Restate word for word the lines of the entries below, starting with the line that holds "Check the first" and ending with the line that holds "Click the orange monitor upload icon", and no others.

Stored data
::::::::::

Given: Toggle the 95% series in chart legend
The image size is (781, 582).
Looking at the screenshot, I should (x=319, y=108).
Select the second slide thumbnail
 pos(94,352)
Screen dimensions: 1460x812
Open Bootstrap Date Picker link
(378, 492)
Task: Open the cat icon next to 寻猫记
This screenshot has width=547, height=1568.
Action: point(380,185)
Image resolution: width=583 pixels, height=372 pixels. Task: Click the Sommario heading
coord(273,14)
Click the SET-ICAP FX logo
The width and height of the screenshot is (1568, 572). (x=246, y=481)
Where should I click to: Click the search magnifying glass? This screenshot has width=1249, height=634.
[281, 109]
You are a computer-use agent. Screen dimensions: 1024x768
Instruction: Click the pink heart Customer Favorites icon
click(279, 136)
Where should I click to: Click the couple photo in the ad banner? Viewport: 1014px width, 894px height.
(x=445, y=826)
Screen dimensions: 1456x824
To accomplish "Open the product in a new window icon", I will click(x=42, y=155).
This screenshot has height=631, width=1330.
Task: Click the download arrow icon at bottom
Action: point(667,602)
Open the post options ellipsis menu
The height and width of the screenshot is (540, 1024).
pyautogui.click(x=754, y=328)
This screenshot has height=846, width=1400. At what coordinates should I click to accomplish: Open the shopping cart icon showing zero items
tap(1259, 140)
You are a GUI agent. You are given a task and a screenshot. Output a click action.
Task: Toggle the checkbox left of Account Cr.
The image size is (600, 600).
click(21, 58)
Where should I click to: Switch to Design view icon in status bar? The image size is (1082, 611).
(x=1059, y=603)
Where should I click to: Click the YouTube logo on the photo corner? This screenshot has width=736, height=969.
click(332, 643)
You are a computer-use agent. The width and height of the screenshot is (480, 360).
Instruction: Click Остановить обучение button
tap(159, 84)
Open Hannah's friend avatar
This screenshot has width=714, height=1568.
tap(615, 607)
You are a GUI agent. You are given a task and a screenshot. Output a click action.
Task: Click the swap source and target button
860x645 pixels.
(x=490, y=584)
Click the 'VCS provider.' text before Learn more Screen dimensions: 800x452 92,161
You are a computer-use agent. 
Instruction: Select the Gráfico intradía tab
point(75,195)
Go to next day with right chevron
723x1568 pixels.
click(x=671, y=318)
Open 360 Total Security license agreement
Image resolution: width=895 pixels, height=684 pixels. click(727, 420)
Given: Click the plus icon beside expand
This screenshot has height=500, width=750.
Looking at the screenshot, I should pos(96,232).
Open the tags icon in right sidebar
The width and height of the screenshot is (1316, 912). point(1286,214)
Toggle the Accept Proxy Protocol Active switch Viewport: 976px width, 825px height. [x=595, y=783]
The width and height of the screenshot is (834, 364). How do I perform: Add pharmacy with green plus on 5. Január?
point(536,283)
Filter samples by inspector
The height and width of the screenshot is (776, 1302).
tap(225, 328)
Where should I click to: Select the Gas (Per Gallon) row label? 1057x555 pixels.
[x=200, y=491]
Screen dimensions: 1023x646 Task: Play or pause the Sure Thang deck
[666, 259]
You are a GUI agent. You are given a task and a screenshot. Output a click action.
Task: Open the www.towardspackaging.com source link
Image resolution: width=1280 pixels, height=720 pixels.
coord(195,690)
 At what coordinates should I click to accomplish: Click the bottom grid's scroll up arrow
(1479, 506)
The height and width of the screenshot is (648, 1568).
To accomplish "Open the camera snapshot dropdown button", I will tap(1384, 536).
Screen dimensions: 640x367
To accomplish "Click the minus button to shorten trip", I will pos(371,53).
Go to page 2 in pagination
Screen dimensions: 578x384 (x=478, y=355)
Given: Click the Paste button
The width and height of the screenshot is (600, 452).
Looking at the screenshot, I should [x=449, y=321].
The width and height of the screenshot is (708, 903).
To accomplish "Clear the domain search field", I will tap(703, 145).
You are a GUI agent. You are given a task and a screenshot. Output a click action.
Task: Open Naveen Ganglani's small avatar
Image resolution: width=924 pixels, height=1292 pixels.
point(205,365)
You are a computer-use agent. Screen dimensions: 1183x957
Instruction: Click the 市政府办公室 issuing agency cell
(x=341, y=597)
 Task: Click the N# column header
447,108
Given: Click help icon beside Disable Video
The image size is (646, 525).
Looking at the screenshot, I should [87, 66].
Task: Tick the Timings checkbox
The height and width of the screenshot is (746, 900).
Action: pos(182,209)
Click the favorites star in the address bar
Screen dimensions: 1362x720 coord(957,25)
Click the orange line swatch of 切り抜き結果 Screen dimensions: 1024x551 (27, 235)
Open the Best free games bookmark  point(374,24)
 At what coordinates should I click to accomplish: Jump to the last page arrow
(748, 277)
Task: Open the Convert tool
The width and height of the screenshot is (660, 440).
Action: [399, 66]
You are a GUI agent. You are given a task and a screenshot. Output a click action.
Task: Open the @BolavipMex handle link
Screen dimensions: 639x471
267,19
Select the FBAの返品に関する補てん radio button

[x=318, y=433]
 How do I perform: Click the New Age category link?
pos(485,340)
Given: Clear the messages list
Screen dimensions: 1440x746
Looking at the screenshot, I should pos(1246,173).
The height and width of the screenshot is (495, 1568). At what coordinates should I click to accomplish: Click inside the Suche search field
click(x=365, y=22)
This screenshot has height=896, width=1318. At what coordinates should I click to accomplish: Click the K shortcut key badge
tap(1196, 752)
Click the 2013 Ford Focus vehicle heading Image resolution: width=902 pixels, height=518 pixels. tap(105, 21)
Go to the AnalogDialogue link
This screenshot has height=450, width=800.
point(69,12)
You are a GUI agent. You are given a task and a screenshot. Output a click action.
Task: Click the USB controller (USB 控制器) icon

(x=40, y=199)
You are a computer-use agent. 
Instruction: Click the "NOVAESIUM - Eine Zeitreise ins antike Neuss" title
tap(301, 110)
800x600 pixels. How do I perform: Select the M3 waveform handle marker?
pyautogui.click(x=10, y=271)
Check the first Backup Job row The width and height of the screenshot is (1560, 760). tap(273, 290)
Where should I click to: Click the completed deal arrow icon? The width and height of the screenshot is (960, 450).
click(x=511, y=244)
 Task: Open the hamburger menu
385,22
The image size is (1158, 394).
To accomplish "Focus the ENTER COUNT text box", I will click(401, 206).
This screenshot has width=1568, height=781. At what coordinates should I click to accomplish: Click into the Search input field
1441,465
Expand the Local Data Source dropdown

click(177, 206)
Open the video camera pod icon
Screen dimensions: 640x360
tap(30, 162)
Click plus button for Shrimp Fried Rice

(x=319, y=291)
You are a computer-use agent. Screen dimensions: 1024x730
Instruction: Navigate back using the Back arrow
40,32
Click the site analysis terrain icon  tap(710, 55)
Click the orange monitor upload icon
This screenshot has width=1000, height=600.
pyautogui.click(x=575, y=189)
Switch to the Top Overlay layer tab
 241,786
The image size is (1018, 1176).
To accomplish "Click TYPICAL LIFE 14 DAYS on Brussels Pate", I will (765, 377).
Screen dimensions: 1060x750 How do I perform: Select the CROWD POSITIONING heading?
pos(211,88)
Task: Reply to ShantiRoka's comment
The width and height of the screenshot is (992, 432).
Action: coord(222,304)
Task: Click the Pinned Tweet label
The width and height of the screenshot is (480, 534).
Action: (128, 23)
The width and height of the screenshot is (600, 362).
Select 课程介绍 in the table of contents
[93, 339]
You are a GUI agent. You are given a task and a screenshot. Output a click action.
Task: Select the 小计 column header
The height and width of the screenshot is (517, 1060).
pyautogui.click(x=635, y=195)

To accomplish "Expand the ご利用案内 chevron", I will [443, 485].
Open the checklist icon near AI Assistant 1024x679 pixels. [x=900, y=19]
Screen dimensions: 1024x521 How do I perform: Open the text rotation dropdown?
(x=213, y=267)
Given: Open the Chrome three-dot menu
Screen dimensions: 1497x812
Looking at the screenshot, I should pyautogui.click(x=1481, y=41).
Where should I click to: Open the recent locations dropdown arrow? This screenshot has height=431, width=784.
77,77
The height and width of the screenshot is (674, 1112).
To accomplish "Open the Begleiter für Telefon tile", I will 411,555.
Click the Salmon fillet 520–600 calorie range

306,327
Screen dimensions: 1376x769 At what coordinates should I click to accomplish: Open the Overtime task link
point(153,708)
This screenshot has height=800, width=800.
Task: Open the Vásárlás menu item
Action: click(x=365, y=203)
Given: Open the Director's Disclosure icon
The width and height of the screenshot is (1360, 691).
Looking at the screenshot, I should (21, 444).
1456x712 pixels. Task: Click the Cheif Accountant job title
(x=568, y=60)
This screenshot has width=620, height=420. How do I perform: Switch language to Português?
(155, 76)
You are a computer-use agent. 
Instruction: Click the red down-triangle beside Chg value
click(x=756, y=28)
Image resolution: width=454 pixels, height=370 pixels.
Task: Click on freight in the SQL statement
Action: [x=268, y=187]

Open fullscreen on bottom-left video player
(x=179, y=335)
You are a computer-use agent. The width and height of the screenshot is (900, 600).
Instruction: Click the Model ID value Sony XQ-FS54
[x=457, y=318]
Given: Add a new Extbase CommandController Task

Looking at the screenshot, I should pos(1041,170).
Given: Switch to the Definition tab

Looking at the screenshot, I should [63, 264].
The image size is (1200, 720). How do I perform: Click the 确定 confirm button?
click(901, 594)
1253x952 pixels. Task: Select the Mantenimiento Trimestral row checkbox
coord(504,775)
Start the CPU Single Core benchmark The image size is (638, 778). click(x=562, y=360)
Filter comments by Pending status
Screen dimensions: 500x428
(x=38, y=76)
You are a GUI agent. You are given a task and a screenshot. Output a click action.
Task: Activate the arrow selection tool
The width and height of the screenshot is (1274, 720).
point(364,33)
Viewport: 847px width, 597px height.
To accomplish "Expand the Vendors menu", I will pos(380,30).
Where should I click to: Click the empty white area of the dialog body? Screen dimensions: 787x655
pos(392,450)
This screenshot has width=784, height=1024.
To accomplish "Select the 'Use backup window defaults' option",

::::::::::

ANSWER
Check the first Backup Job row The width and height of the screenshot is (1560, 760). tap(273, 290)
Where should I click to: Click the completed deal arrow icon? The width and height of the screenshot is (960, 450).
click(x=511, y=244)
 Task: Open the hamburger menu
385,22
The image size is (1158, 394).
To accomplish "Focus the ENTER COUNT text box", I will click(401, 206).
This screenshot has width=1568, height=781. At what coordinates should I click to accomplish: Click into the Search input field
1441,465
Expand the Local Data Source dropdown

click(177, 206)
Open the video camera pod icon
Screen dimensions: 640x360
tap(30, 162)
Click plus button for Shrimp Fried Rice

(x=319, y=291)
You are a computer-use agent. Screen dimensions: 1024x730
Instruction: Navigate back using the Back arrow
40,32
Click the site analysis terrain icon  tap(710, 55)
Click the orange monitor upload icon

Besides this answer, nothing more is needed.